O PSD decidiu dar peso institucional à candidatura de Ronaldo Caiado à Presidência da República ao confirmar o presidente nacional da sigla, Gilberto Kassab, como vice da chapa. O anúncio foi feito em Brasília, nesta quarta-feira (1º), e mudou o tamanho político do projeto: antes visto por parte da legenda como uma movimentação mais pessoal de Caiado, o palanque agora passa a carregar a assinatura do comando nacional do partido.

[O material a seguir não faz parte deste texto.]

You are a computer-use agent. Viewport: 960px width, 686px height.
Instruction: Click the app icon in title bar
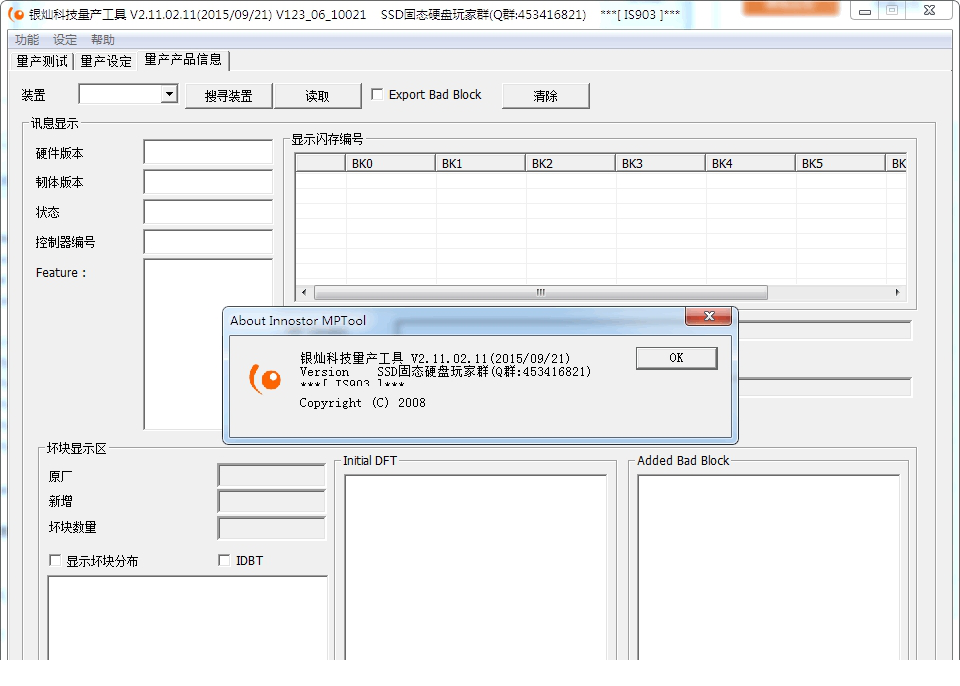[x=16, y=15]
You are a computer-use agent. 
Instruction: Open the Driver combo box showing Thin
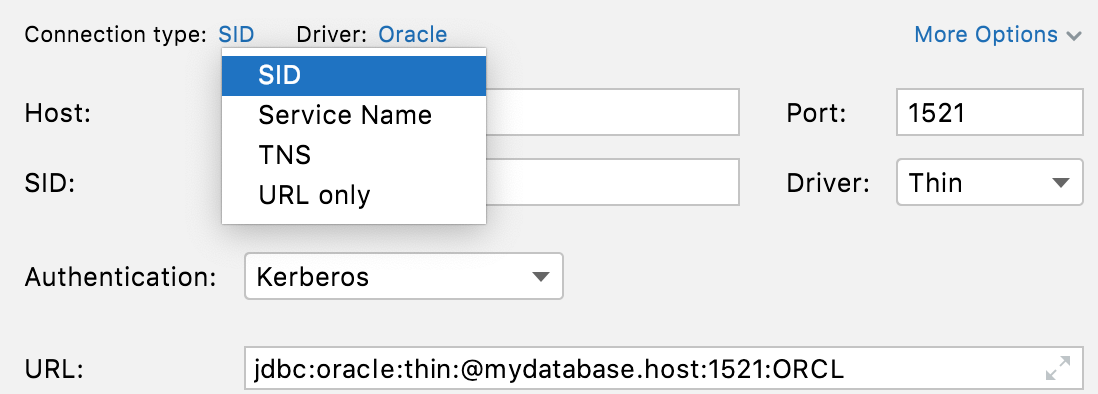[x=989, y=182]
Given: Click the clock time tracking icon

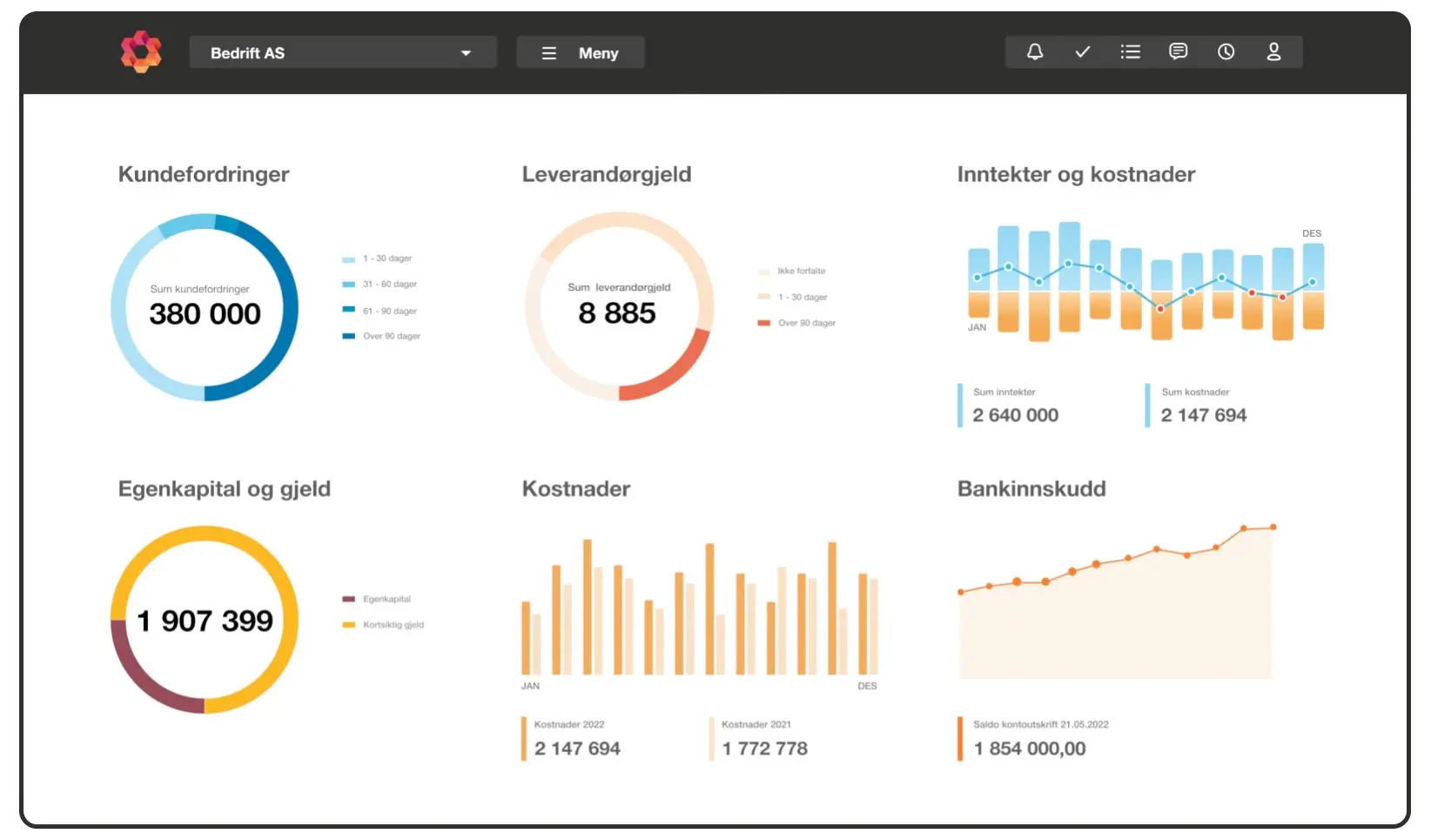Looking at the screenshot, I should [1226, 52].
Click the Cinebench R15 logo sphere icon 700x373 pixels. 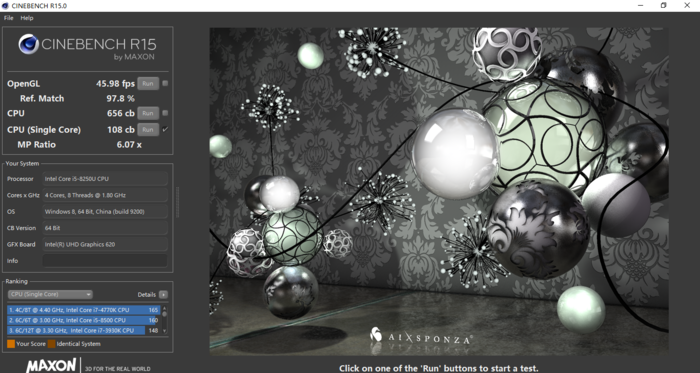(29, 44)
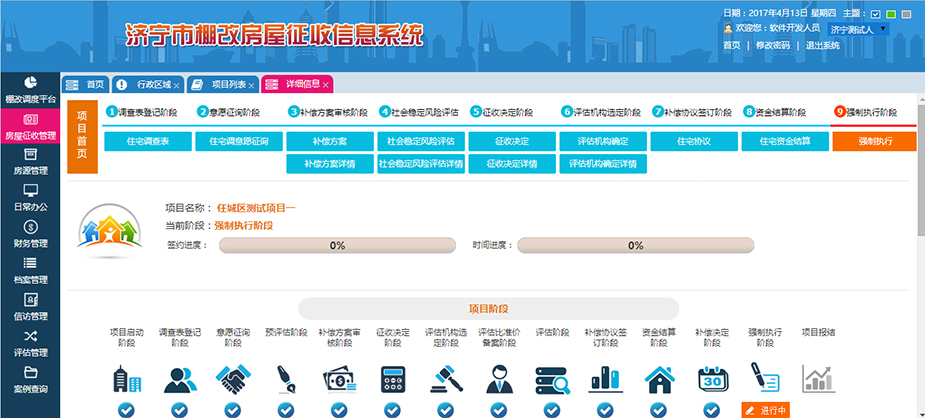Click the 项目启动阶段 building icon
The height and width of the screenshot is (418, 925).
coord(127,380)
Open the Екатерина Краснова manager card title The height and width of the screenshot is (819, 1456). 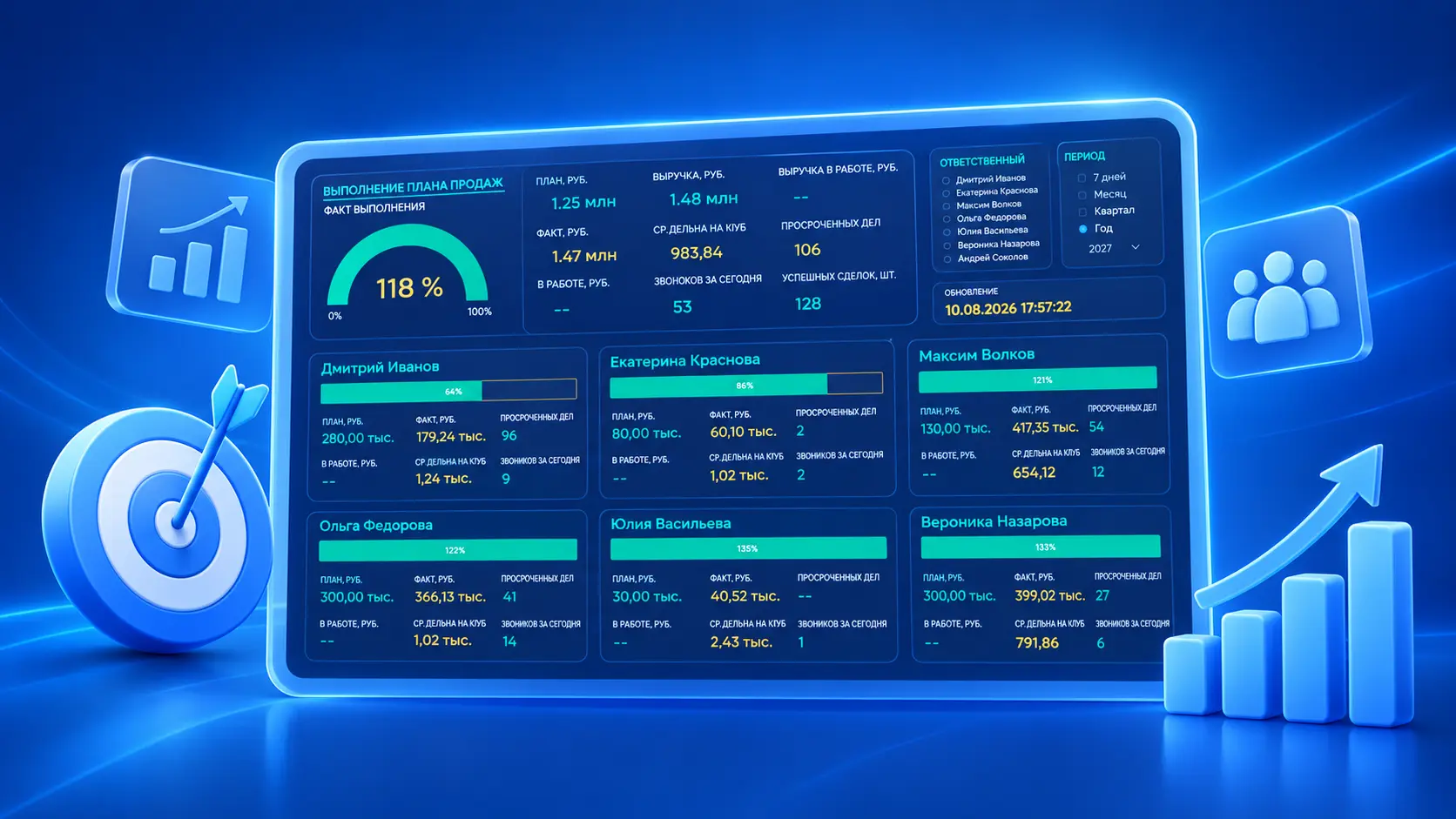[x=684, y=360]
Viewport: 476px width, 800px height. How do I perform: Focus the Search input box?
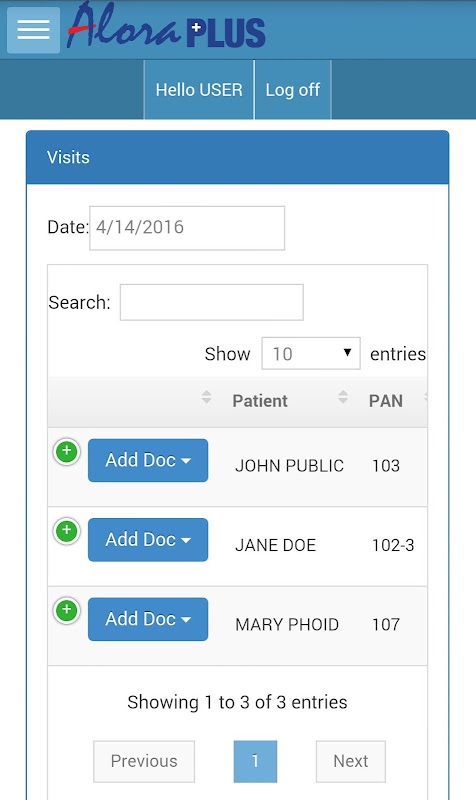pos(212,302)
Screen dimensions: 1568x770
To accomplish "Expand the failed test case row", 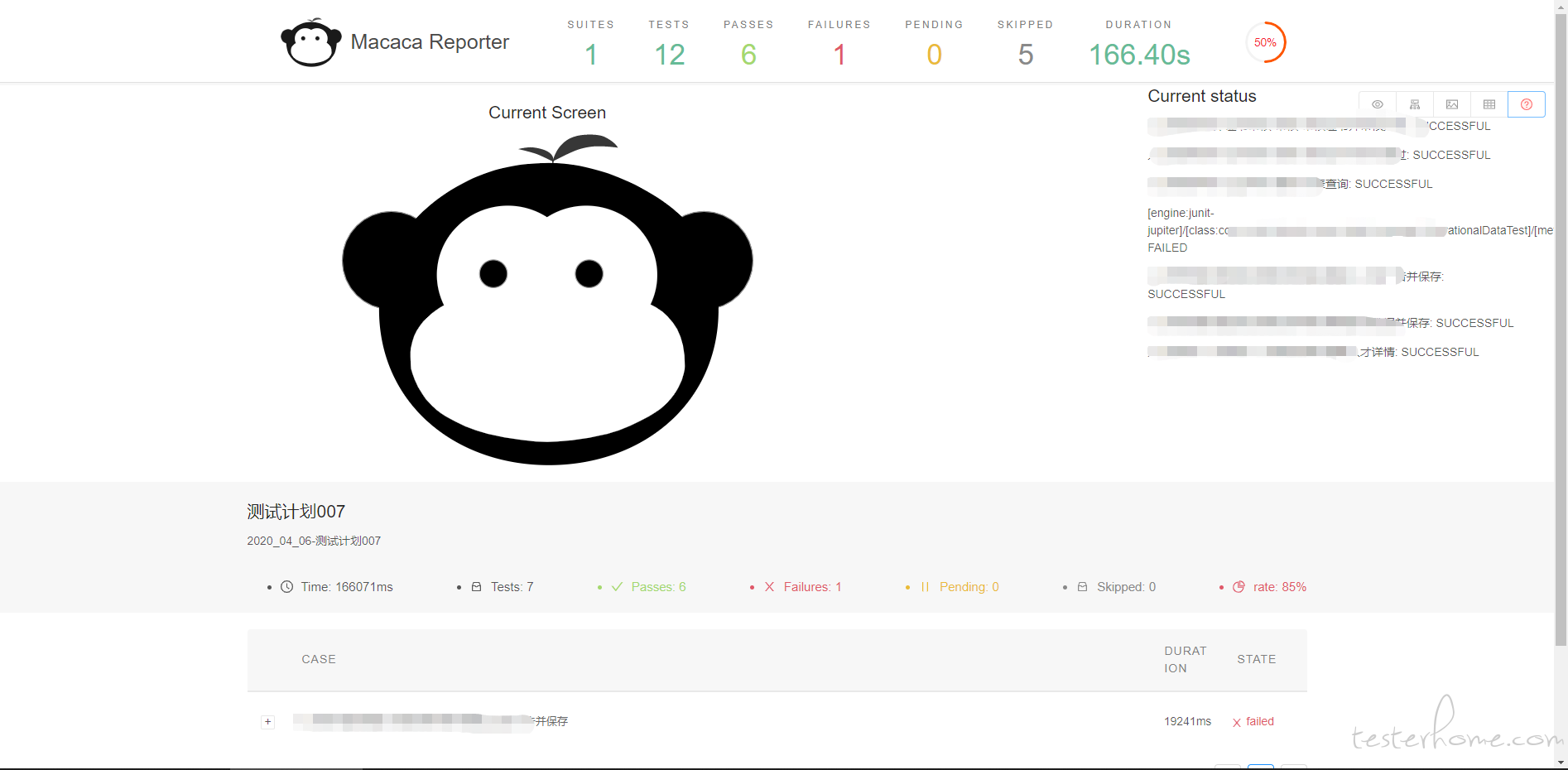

No discurso, Caiado tentou falar diretamente ao eleitor de direita e afirmou que, se Flávio Bolsonaro chegar ao segundo turno, “é tudo que Lula quer”, defendendo que sua candidatura teria mais capacidade de reunir forças contra o petista.
A jogada tem cálculo político claro. O PSD saiu das eleições municipais de 2024 como o partido que mais elegeu prefeitos no país, com 887 prefeituras, segundo levantamento divulgado pela TV Senado, e quer usar essa força municipal para ampliar bancada, presença nos estados e poder de negociação em 2026.
Na Bahia, porém, a chapa pura do PSD abriu uma saia justa. Mesmo com Kassab na vice de Caiado, o senador Otto Alencar, presidente estadual do partido, reafirmou apoio à reeleição de Lula e ao governador Jerônimo Rodrigues. “Minha fidelidade não vai parar”, disse Otto, deixando claro que o PSD baiano seguirá em caminho diferente do comando nacional.
O movimento aumenta a pressão nos bastidores da base governista, especialmente em meio às conversas sobre a chapa ao Senado e à movimentação envolvendo Jaques Wagner e Rui Costa.